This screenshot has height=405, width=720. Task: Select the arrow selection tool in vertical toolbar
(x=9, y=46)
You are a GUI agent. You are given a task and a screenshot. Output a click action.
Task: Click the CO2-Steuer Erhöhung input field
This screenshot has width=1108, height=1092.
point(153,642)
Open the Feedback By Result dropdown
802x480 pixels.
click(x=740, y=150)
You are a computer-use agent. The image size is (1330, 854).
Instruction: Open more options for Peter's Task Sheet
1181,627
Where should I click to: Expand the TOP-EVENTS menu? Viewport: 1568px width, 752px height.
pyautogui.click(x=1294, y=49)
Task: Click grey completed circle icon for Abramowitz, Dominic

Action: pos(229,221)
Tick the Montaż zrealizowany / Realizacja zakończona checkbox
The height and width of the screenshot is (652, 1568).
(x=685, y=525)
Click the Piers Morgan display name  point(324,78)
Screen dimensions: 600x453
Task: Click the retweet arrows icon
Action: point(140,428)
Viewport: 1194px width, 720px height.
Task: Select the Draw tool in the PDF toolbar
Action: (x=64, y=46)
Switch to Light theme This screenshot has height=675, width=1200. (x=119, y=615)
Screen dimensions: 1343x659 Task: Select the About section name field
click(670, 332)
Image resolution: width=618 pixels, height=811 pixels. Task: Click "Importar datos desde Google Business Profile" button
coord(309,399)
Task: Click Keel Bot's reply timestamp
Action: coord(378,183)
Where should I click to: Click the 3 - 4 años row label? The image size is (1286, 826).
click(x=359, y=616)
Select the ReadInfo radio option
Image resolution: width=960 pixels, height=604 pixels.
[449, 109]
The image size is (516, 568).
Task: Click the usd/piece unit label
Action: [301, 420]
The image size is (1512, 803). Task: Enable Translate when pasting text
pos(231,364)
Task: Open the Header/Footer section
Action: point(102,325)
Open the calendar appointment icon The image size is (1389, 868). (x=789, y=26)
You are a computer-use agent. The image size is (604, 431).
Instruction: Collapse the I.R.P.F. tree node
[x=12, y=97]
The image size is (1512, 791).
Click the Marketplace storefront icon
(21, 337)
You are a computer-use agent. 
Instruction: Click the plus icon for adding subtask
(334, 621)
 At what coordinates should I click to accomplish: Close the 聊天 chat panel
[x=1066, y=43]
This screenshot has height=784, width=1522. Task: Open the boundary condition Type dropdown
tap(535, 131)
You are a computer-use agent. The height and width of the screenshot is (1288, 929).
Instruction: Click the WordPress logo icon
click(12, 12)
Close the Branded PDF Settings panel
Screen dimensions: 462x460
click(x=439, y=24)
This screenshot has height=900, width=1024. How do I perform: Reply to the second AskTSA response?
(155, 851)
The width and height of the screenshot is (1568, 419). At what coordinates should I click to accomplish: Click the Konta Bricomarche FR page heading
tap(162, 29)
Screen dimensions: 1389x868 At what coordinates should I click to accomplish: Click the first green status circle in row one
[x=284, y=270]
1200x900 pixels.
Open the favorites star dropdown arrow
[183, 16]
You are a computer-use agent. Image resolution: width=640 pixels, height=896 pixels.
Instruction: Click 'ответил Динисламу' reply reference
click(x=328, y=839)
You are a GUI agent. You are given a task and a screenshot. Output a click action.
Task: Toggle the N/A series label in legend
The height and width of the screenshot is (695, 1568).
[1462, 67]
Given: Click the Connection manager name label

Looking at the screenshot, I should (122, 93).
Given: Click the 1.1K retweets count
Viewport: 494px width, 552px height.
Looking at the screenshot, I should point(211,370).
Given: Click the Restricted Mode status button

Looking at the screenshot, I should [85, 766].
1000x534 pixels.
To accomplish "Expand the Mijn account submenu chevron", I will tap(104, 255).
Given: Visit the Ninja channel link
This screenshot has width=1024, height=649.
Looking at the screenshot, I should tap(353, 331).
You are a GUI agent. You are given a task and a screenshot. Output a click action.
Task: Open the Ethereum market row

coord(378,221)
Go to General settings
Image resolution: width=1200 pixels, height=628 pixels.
==============================
[WHAT THIS TASK INVOLVES] Your task is to count the lines in the material containing the word "computer" and to state only that number.

[RESULT OF THIS EXERCISE] 5